*Activity 1*
Answer these questions about the forum thread:
(a) For how many years has Baldy kept his gun with him?
(b) Where does Baldy put his gun when he goes to bed at night?
(c) Where does SuckLead put the gun on going someplace that does not allow firearms?
*Activity 2*
List the username of every person who posts in the forum thread.
*Activity 3*
Copy the part of the forum thread that begins at the words "I am usually" and stops after "of my guns.", renaming "seat" to "console".

*** Opening Reading passage ***

# Do you leave a gun in your car usually?



## DennyCrane

Do you leave a gun in your car usually?


----------



## Baldy

*My Gun..*

Hey Denny. My gun is with me 24/7. When I get up in the morning, I put on my hip and when I go to bed at night, I put it under my pillow. Been that way for more than 40 years, but now they say I am legal because I got a plastic card with my picture on it. I don't worry to much about paper, plastic, or politics but I beleive in self defence.:smt071


----------



## P97

Baldy said:


> Hey Denny. My gun is with me 24/7. When I get up in the morning, I put on my hip and when I go to bed at night, I put it under my pillow. Been that way for more than 40 years, but now they say I am legal because I got a plastic card with my picture on it. I don't worry to much about paper, plastic, or politics but I beleive in self defence.:smt071


+1


----------



## tony pasley

Baldy said:


> Hey Denny. My gun is with me 24/7. When I get up in the morning, I put on my hip and when I go to bed at night, I put it under my pillow. Been that way for more than 40 years, but now they say I am legal because I got a plastic card with my picture on it. I don't worry to much about paper, plastic, or politics but I beleive in self defence.:smt071


+2 for me


----------



## Shipwreck

Well, I can see where some people may not be able to have it all the time, like when they are at work or something...


----------



## SuckLead

I am usually armed. Do I just leave guns in the car? No. If I happen to go someplace that doesn't allow firearms and I know I'll get caught (with my luck, that is always) then I put it under my seat reluctantly and make sure I am quick about doing what I need to do, then try to find a gun friendly place to do it next time. But I am too afraid of someone stealing one of my guns.

*** Closing Reading passage ***
*** Opening Dataset excerpts ***

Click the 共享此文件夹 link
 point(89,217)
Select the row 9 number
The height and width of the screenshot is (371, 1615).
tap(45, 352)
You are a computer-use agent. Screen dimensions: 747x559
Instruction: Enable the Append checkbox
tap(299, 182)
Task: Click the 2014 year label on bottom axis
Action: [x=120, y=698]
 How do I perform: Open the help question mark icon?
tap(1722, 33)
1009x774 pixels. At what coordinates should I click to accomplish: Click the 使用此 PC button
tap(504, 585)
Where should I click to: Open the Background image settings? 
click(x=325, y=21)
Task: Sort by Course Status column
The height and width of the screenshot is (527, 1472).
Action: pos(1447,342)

*** Closing Dataset excerpts ***

*Solution 1*
(a) More than 40 years
(b) Under his pillow
(c) Under the seat

*Solution 2*
DennyCrane, Baldy, P97, tony pasley, Shipwreck, SuckLead

*Solution 3*
I am usually armed. Do I just leave guns in the car? No. If I happen to go someplace that doesn't allow firearms and I know I'll get caught (with my luck, that is always) then I put it under my console reluctantly and make sure I am quick about doing what I need to do, then try to find a gun friendly place to do it next time. But I am too afraid of someone stealing one of my guns.